The redemption and refinancing of these instruments at this time in an orderly manner will reduce the possible contagious effect on other sectors and this enhances the capacity of the economy to meet these broad objectives. However, the distress resolution strategy is only a necessary and not sufficient step in accomplishing these goals.
The direct impact of this plan on money supply and inflation
The banks are the main holders of the AMCON bonds in their various portfolios. On December 31, 2013 the sum of approximately N1.7 trillion will fall due and will be retired. This amount is 11 percent of M2. Since most of the holders have it as part of their portfolios and even exchanged some of these for cash in repo transactions, the retirement will not add to total liquidity. On a one-for-one basis, money supply growth in the past 3 years averaged approximately 13 percent. This is well below the average growth in the monetary aggregates over the previous 5 years of 36 percent. Therefore, the CBN, in anticipation of the possibility of money supply saturation resulting from the plan, had mopped up more than an equivalent amount of liquidity from the system. This has created a money supply gap of N2.3 trillion which will be filled by the monetisation of the redeemed securities of N2 trillion in 2013 and the refinancing of the N4 trillion in 2014 by the CBN. The impact, therefore, is neutral to the allocation of financial resources.
The inflationary threats that typically accompany an explosion in money supply growth in a full employment economy will be relatively subdued in this case in Nigeria. There will be undercurrents of inflation that will bubble to the top, but this can be properly managed by a cocktail of measures within the ambit of the CBN.
If you simulate the impact on the various indicators the numeric impact still leaves the parameters within the comfort zone of the IMF, rating agencies and holders of Nigerian Eurobonds. For example, even if you assume that these instruments were newly created and added on to the current money supply, its impact on the exchange rate will, on a doomsday scenario basis, drive the naira down to N165/$. The current PPP value of the naira is N172, therefore an adjustment of the exchange rate to N165 in a doomsday scenario will still keep it lower than its PPP value. This is a rate that can be accommodated in a monetary adjustment to any deterioration in the balance of payments of Nigeria.
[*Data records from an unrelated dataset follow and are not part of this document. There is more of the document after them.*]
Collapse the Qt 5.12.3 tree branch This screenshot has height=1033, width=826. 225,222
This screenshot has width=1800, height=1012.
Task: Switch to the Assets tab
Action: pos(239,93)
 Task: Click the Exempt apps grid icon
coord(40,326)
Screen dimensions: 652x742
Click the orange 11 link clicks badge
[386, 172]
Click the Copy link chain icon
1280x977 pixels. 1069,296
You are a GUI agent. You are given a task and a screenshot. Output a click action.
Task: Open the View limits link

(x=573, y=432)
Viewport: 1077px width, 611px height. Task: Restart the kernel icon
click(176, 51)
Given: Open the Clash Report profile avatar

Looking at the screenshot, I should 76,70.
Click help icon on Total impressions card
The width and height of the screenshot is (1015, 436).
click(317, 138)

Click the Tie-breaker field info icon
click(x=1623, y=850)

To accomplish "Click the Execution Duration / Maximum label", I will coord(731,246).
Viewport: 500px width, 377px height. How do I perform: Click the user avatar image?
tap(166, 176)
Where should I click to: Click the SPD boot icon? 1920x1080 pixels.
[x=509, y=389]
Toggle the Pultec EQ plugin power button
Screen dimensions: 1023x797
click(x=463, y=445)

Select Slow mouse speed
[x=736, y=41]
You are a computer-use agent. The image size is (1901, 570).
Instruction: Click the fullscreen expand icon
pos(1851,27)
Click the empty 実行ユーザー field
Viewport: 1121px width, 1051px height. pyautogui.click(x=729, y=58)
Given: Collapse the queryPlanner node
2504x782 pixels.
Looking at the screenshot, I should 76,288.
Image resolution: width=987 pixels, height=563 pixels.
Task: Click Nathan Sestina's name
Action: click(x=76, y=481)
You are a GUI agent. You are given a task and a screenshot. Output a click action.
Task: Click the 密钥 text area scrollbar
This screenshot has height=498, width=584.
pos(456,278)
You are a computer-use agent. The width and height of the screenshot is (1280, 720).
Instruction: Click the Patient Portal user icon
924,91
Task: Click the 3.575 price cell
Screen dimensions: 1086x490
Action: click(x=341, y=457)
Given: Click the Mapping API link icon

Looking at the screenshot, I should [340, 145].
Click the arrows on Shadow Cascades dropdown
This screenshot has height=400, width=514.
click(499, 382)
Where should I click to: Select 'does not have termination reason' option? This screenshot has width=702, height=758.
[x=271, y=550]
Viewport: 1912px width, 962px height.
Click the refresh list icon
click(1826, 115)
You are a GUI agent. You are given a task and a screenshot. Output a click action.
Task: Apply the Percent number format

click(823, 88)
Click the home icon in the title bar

The other elements of the orderly AMCON exit of the intervention process include the sale of positions in assets held in equity, real estate and other markets. The holding of assets has two important systemic benefits. First is reducing the overhang in an equity market that was in a free fall. The fact that AMCON held off significant blocks of shares has allowed the equity market rally to enjoy relative sustainability. The other benefit is that the values of these assets in some cases have appreciated.
Therefore, in conclusion, the move by AMCON to redeem its obligations in an orderly manner allows for a seamless systematic assimilation of a huge chunk of financial assets which had the potential of constipating the Nigerian financial system and undermining economic growth. The big takeaway and lesson from the handling of this process is that fiscal and monetary policy coordination is not only necessary but imperative for any emerging economy in its transition from its current state to a BRIC, or better still BRINC, economic status.